For most indie products in the $0 to $500K ARR range, those tradeoffs don't come up. The stack earns its place by staying out of the way.
“Boring infrastructure is the goal. The interesting part is what you build on top of it.”
If you want to see how this stack gets configured for a DTC or SaaS product in practice, the Operators Stack product packages the setup patterns I use across each layer. The work section has case studies from production deployments where this exact stack handled real scale.
FAQ
What is a good indie maker tech stack in 2025?
The stack that ships and stays running without requiring a team to maintain it. For most solo projects in 2025, that means Next.js with Vercel, Supabase for database and auth, Stripe for payments, and Resend for email. Claude Code as a development workflow, not just a code suggestion tool, extends how much a single person can build and maintain coherently.
Is Supabase good enough for production?
Yes, for the overwhelming majority of solo and small-team products. Supabase runs Postgres, which is genuinely production-grade. The managed layer adds connection pooling, automatic backups, and a reasonable dashboard. The main limitation is that you're on shared infrastructure at the free and lower paid tiers, which means burst performance is unpredictable. For products with spiky traffic, the Pro tier with dedicated resources resolves this.
Can I replace Vercel with something cheaper?
For most indie products, Vercel's cost is not the constraint - your time is. Vercel's preview deployments and zero-config Next.js integration save hours per month in DevOps overhead. If you're at a revenue level where Vercel's pricing is a real line item, you have the revenue to justify keeping it. The alternatives (Railway, Fly, self-hosted) require more configuration and more maintenance time.
Why Resend over SendGrid or Postmark for transactional email?
Resend's developer experience is cleaner than SendGrid's, and its pricing is more predictable than Postmark's for lower volumes. The React Email integration means you write email templates in JSX, which is coherent with the rest of the Next.js stack. It's also the newest of the three, which means the API design benefits from lessons the others learned the hard way.
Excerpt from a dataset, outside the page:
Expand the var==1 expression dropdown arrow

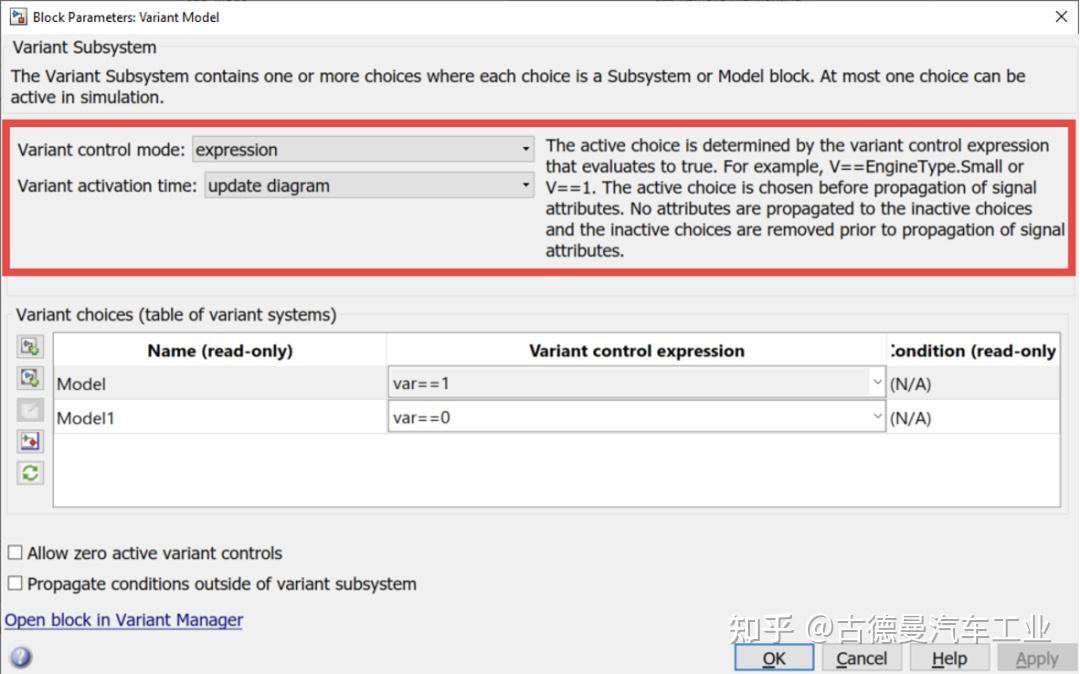tap(877, 382)
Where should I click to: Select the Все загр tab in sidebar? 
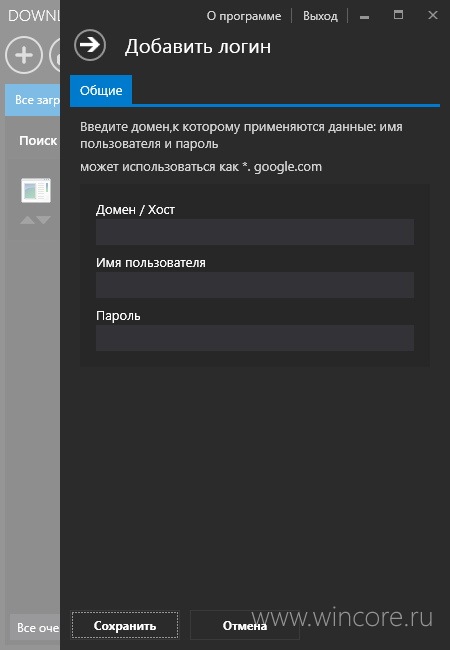click(x=33, y=100)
Does Claude Code work for solo developers without a technical background?
Claude Code is more productive the more clearly you can describe what you want. That's not a function of technical background exactly - it's a function of being able to think through what a system should do before asking for it to be built. A non-technical founder can use Claude Code to prototype, but the output quality correlates strongly with how well the scope is defined going in.
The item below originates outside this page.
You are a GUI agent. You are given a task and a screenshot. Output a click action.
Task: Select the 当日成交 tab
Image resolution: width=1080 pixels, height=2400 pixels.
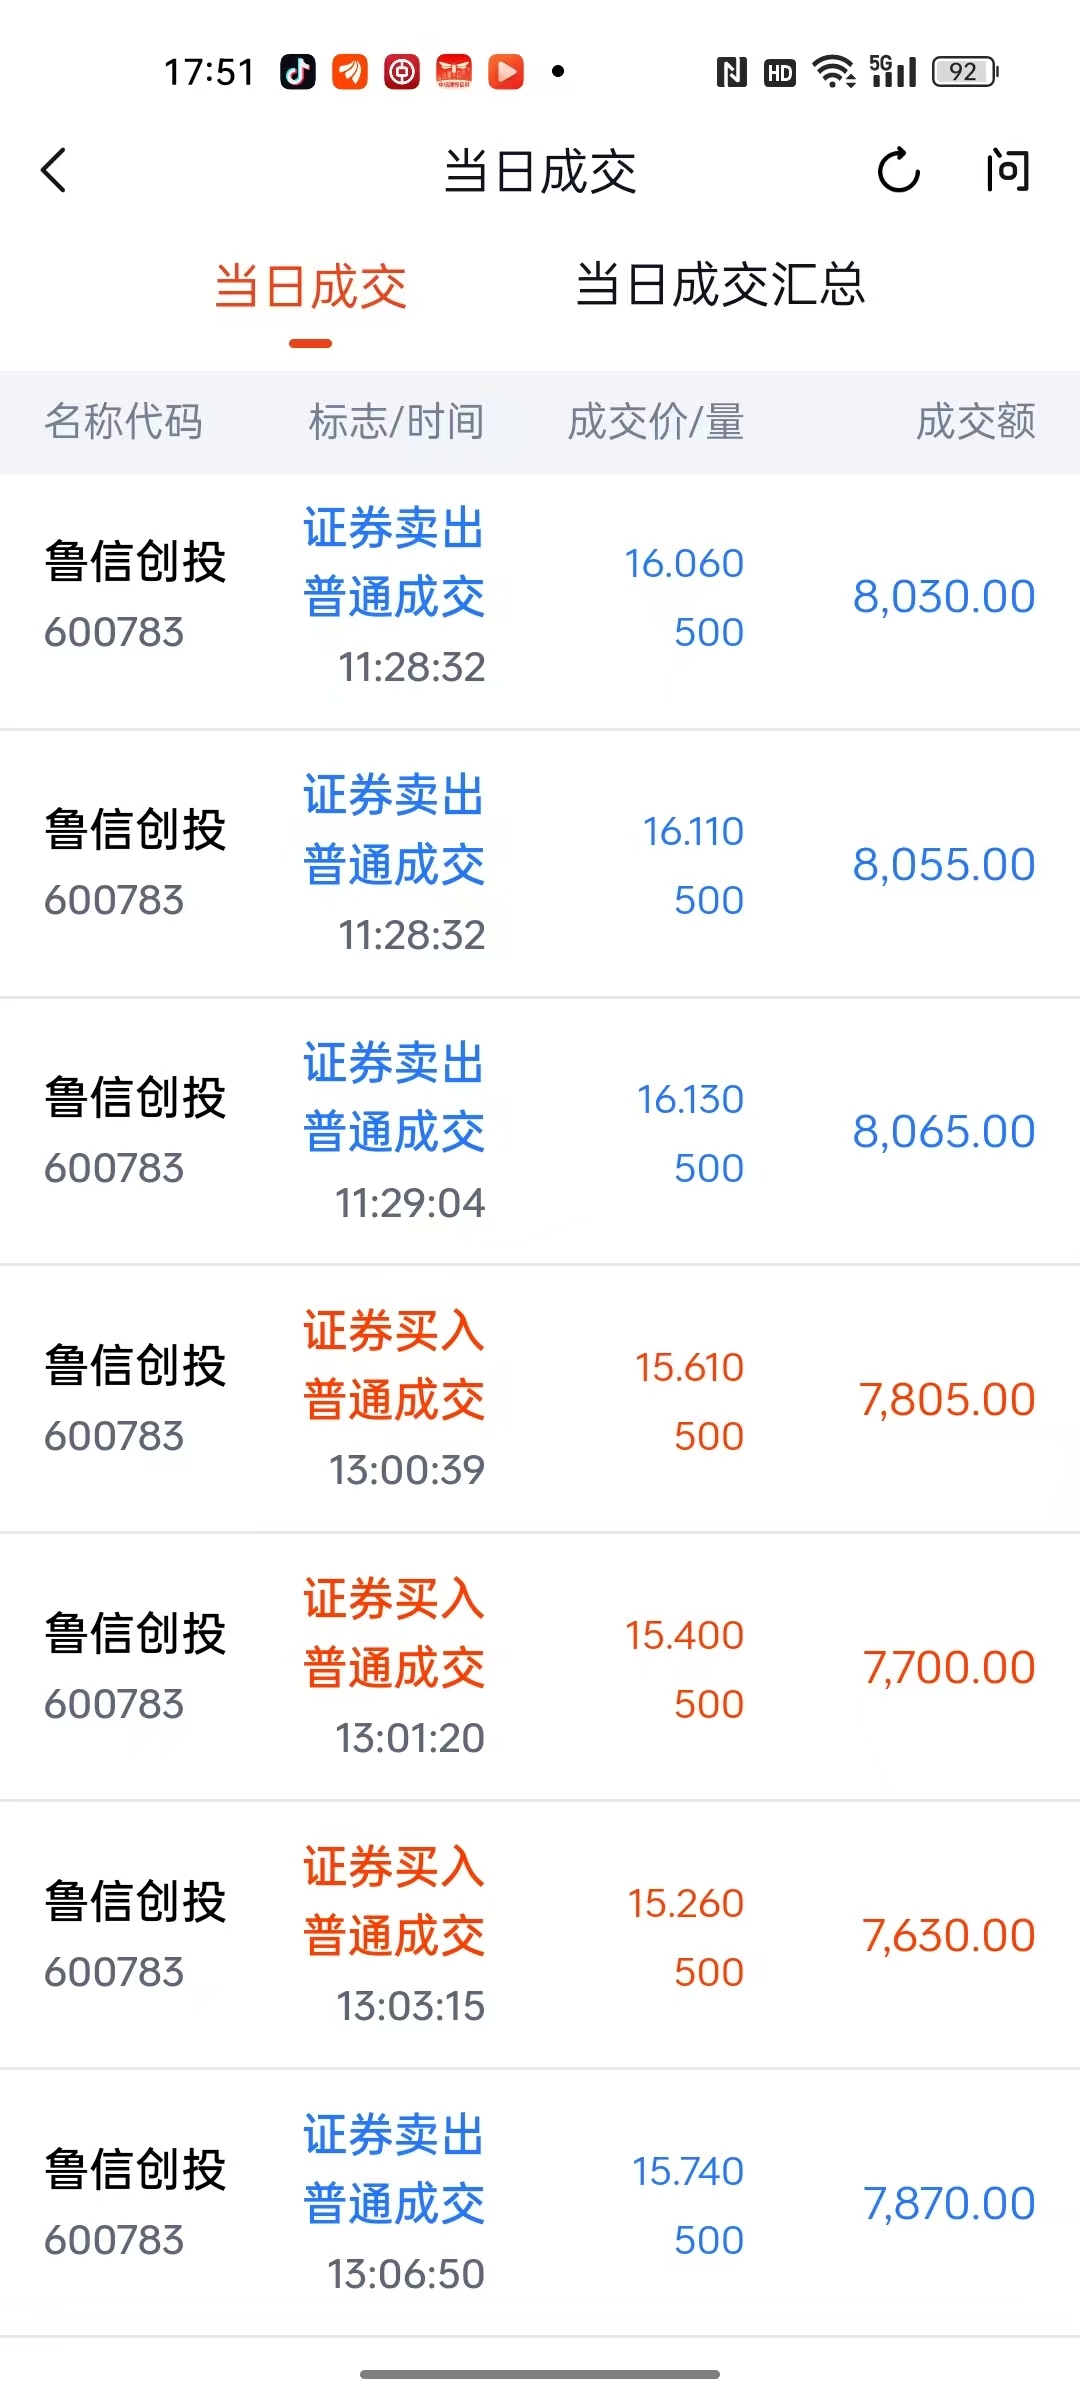click(310, 288)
When should a solo operator choose a different stack?
When your core product problem is the thing that makes the standard choices wrong. A real-time multiplayer game shouldn't be built on Postgres and Next.js App Router. A data-intensive analytics platform probably needs a column store. A hardware-connected product has different constraints. The stack above is optimized for the most common indie product shape: a web app where users authenticate, pay, get something, and come back. If your shape is fundamentally different, the stack question is different.
Sources and specifics
- All five products described run in production as of Q1-Q2 2026, not as demos or side projects.
- The 13-file audit product was built in a single focused session using Claude Code as the primary development workflow.
- The meal-planning SaaS billing implementation referenced uses Stripe Checkout webhooks wired to Supabase - approximately 200 lines of webhook handler code for full subscription lifecycle management.
- Next.js App Router used throughout; all examples assume Next.js 16 with React 19.
- Claude Code version in use at time of writing: current Sonnet-class model via the CLI tool.